I've been working on art a golang implementation of an adaptive radix tree. In this the tree can use a few differently sized nodes, and move between them to optimize memory usage. One of these node sizes is node16, a node that can store upto 16 child items. Each item is identified by a single byte key. The common read path is given a key tell me the child item or tell me its not there.
My first implementation stored the keys & values in no particular order and scanned them for lookups. At this time in the project I was more interested in something that worked than something that was the most optimal. Here's a simplified version of the code. Note that put makes many simplifying assumptions that aren't relevant to the discussion at hand. You can get all the code from this article from the loopVsBinarySearch repo.
type nodeLoop struct {
key [16]byte
val [16]interface{}
count int
}
func (n *nodeLoop) put(k byte, v interface{}) {
idx := n.count
n.key[idx] = k
n.val[idx] = v
n.count++
}
func (n *nodeLoop) get(k byte) interface{} {
for i := 0; i < n.count; i++ {
if n.key[i] == k {
return n.val[i]
}
}
return nil
}Should i use a binary search instead? It depends. Binary Search would do better for larger arrays, but is it still better for our little 16 byte array? The loop has o(n) time while the binary search is o(log n). In my experience though Big O estimates of algorithmic time can be very miss-leading for small values of n. Lets find out, go has a binary search function in the sort package, which makes this straightforward.
type nodeSorted struct {
key [16]byte
val [16]interface{}
count int
}
func (n *nodeSorted) put(k byte, v interface{}) {
idx := sort.Search(n.count, func(i int) bool {
return n.key[i] >= k
})
copy(n.key[idx+1:], n.key[idx:int(n.count)])

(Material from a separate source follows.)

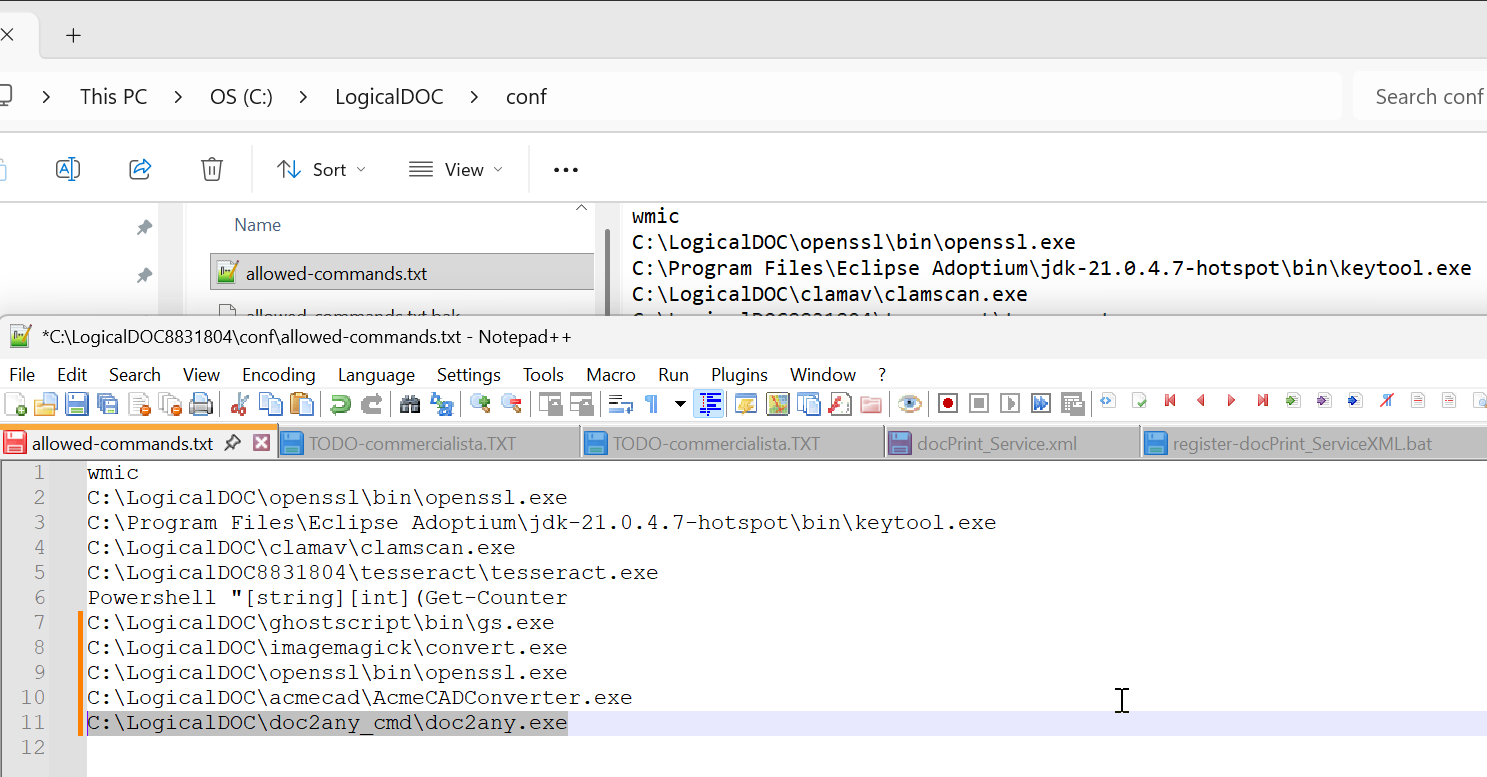
Task: Open the Plugins menu
Action: tap(739, 375)
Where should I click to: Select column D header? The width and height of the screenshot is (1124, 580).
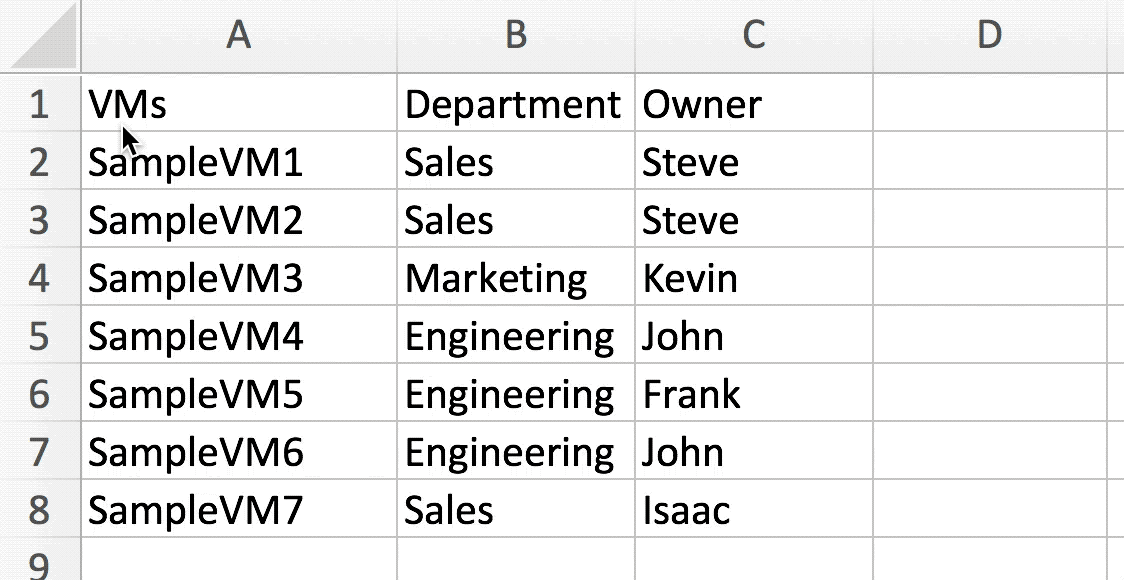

copy(n.val[idx+1:], n.val[idx:int(n.count)])
n.key[idx] = k
n.val[idx] = v
n.count++
}
func (n *nodeSorted) get(k byte) interface{} {
idx := sort.Search(n.count, func(i int) bool {
return n.key[i] >= k
})
if idx < int(n.count) && n.key[idx] == k {
return n.val[idx]
}
return nil
}And lets write a benchmark to compare the 2
var rnd = rand.New(rand.NewSource(42))
var keys = make([]byte, 16)
func init() {
for i := 0; i < len(keys); i++ {
keys[i] = byte(i)
}
rnd.Shuffle(len(keys), func(i, j int) {
keys[i], keys[j] = keys[j], keys[i]
})
}
func Benchmark_Loop(b *testing.B) {
n := new(nodeLoop)
for _, k := range keys {
n.put(k, int(k))
}
b.ResetTimer()
for i := 0; i < b.N; i++ {
for _, k := range keys {
v := n.get(k)
if v != int(k) {
b.Errorf("Got unexpected value of %d for key %d", v, k)
}
}
}
}
func Benchmark_BinarySearch(b *testing.B) {
n := new(nodeSorted)
for _, k := range keys {
n.put(k, int(k))
}
b.ResetTimer()
for i := 0; i < b.N; i++ {
for _, k := range keys {
v := n.get(k)
if v != int(k) {
b.Errorf("Got unexpected value of %d for key %d", v, k)
}
}
}
}Lets run these and see what we get. All these tests were done using go 1.15.7 on OSX 10.15.7 running on an iMac with an Intel i7-6700K CPU @ 4.00GHz. You may get different results with different combinations of OS, go version & processor, it depends.
$ go test -bench .
goos: darwin
goarch: amd64
pkg: github.com/superfell/loopVsBinarySearch
Benchmark_Loop-8 11602429 104 ns/op
Benchmark_BinarySearch-8 4848440 247 ns/op
PASSThe loop version doesn't look so shabby anymore, it runs in ~40% of the time of the binary search. (side note for VSCode users, the go plugin defaults to running code coverage on running benchmarks, which can change the relative output between benchmarks quite a bit. Either turn this off, or run the from the command line). What's going on? fortunately go has some great tools integrated into the tool chain, lets grab a cpu profile and look at that. We'll use the `-benchtime=10000000x` option to have each benchmark run the same number of times rather than the same duration. This will make comparing times between the different implementations easier.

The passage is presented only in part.